Strengthening systematic reviews in public health: guidance in the Cochrane Handbook for Systematic Reviews of Interventions, 2nd edition

Miranda S Cumpston 1,, Joanne E McKenzie 2, Vivian A Welch 3,4, Sue E Brennan 5
PMCID: PMC9715291  PMID: 35352103

Abstract

Aims

Decision makers in public health practice and policy rely on access to trustworthy, relevant, synthesized evidence. The second edition of the Cochrane Handbook for Systematic Reviews of Interventions (‘the Handbook’) reflects a major revision in guidance for authors of systematic reviews, incorporating a decade of methodological development and a number of significant changes to previous recommendations. This paper aims to highlight new guidance that addresses a number of key methodological challenges for authors of systematic reviews in public health.

Results

The revised Handbook includes guidance on framing public health research questions for synthesis, considering equity, intervention complexity, risk of bias assessment and synthesis methods other than meta-analysis. Reviews of public health interventions frequently encounter the types of methodological complexity addressed in this new guidance.

Conclusion

We hope that readers will find that the Cochrane Handbook includes detailed and thoughtful guidance on both conceptualizing and executing systematic reviews relevant to public health questions. Considering the available methods guidance will, we hope, provide support for authors of public health reviews to tackle the challenges they encounter, strengthen their analysis and provide useful answers to the important questions asked by stakeholders and users of public health evidence.
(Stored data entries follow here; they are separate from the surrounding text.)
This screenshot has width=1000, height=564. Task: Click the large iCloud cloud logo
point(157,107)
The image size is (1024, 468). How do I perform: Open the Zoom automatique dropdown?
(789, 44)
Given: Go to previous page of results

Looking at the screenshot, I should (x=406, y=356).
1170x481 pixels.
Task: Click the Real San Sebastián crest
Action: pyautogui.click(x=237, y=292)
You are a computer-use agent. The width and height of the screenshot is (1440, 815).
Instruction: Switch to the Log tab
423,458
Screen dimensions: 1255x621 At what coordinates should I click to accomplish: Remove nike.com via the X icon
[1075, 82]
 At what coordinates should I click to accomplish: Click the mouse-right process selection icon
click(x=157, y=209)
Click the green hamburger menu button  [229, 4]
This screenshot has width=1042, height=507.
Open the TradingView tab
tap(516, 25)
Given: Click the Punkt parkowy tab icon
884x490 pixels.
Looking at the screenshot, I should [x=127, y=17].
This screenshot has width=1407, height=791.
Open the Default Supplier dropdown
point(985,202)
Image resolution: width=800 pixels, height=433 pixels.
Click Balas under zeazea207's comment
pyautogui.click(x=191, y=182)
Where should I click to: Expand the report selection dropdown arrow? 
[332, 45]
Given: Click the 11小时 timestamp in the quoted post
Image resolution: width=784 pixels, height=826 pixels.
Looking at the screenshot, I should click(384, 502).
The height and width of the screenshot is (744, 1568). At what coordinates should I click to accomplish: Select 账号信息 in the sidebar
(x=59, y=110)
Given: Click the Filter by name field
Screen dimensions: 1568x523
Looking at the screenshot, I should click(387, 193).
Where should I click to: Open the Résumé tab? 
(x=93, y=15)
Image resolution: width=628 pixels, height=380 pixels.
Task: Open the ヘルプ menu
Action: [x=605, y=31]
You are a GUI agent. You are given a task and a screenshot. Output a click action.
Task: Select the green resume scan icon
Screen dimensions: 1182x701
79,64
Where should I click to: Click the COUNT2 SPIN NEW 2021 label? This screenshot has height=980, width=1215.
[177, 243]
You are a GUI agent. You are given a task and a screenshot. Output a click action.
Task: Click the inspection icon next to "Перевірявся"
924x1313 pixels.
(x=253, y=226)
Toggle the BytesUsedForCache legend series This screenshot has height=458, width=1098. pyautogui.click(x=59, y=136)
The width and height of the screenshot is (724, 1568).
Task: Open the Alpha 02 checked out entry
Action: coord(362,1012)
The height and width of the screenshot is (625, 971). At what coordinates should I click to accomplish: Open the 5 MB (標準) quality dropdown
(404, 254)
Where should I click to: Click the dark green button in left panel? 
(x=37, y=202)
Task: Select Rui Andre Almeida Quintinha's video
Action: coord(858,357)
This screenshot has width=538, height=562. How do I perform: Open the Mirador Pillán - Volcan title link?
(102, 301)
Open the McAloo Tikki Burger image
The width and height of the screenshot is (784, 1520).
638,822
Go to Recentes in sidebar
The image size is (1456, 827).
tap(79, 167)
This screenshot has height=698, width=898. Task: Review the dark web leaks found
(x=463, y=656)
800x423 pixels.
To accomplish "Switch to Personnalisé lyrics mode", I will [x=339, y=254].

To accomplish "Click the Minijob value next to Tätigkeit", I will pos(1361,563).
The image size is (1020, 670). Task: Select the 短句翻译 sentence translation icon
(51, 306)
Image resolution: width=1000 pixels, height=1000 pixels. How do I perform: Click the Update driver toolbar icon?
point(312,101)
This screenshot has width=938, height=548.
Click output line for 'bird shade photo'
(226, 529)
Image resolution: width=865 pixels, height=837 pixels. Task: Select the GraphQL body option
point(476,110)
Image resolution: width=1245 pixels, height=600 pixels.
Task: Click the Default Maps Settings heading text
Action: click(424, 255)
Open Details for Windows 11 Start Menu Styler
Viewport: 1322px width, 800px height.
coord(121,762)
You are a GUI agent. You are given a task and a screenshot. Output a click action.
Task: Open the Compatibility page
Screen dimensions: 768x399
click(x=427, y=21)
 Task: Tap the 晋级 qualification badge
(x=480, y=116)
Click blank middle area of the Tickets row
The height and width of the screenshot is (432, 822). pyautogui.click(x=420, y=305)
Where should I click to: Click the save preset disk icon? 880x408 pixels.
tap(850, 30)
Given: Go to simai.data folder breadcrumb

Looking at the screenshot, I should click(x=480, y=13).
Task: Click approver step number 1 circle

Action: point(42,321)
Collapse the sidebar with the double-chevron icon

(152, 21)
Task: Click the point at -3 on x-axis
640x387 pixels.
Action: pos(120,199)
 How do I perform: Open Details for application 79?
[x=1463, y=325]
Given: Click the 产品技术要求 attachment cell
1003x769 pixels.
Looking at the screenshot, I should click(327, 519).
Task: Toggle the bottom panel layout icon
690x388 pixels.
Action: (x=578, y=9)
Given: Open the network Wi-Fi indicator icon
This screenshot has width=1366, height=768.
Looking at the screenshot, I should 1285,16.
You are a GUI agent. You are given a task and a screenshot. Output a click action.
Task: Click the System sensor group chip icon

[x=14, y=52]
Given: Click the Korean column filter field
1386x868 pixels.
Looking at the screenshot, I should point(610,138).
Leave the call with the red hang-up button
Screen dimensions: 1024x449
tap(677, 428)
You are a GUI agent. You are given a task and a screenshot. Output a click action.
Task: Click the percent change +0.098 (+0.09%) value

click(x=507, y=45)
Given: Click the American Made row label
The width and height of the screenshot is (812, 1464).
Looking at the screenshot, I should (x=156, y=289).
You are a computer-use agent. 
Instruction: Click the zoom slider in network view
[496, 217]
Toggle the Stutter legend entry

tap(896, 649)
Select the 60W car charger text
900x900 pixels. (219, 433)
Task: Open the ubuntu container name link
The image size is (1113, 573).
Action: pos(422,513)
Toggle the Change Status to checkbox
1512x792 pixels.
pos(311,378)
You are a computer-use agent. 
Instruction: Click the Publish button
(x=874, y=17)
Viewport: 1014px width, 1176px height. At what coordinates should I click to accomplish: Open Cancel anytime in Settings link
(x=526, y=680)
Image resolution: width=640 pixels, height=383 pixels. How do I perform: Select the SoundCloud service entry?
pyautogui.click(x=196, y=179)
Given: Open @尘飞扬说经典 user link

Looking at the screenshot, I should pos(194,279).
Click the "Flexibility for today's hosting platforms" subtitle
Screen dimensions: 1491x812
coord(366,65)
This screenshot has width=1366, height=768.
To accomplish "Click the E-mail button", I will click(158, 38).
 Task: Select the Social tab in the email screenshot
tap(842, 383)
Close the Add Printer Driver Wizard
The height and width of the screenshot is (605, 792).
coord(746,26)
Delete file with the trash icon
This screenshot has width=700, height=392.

Keywords: methods, public health, systematic review

Introduction

Decision makers in public health practice and policy rely on access to trustworthy, relevant, synthesized evidence. Systematic reviews are widely published on public health topics and routinely incorporated into guidelines.1–3 As an international non-profit organization that publishes systematic reviews, Cochrane is well-known for its reviews of the effects of clinical interventions, but the Cochrane Library also includes a wide range of systematic reviews relevant to public health (www.thecochranelibrary.com). Recent examples of collaboration during the COVID-19 crisis, such as that between Cochrane, WHO and other policy agencies, highlight the potential impact of well-conducted systematic reviews that meet the needs of policy partners.4

Authors of Cochrane systematic reviews aim to produce reviews that are both rigorous and useful to decision makers. To do so, they require the methodological tools to handle diverse evidence appropriately. The Cochrane Handbook for Systematic Reviews of Interventions (‘the Handbook’) incorporates practical guidance on conducting a systematic review from idea to publication and has been internationally recognized as a gold standard resource since its first print publication in 2008.5 Updated at the end of 2019, the second edition of the Handbook6 represents a major revision of methodological guidance for authors of systematic reviews, reflecting a decade of methodological development and including a number of significant changes to previous recommendations. Although also available in print, the most up-to-date version of the Cochrane Handbook is accessible free of charge at https://training.cochrane.org/handbook.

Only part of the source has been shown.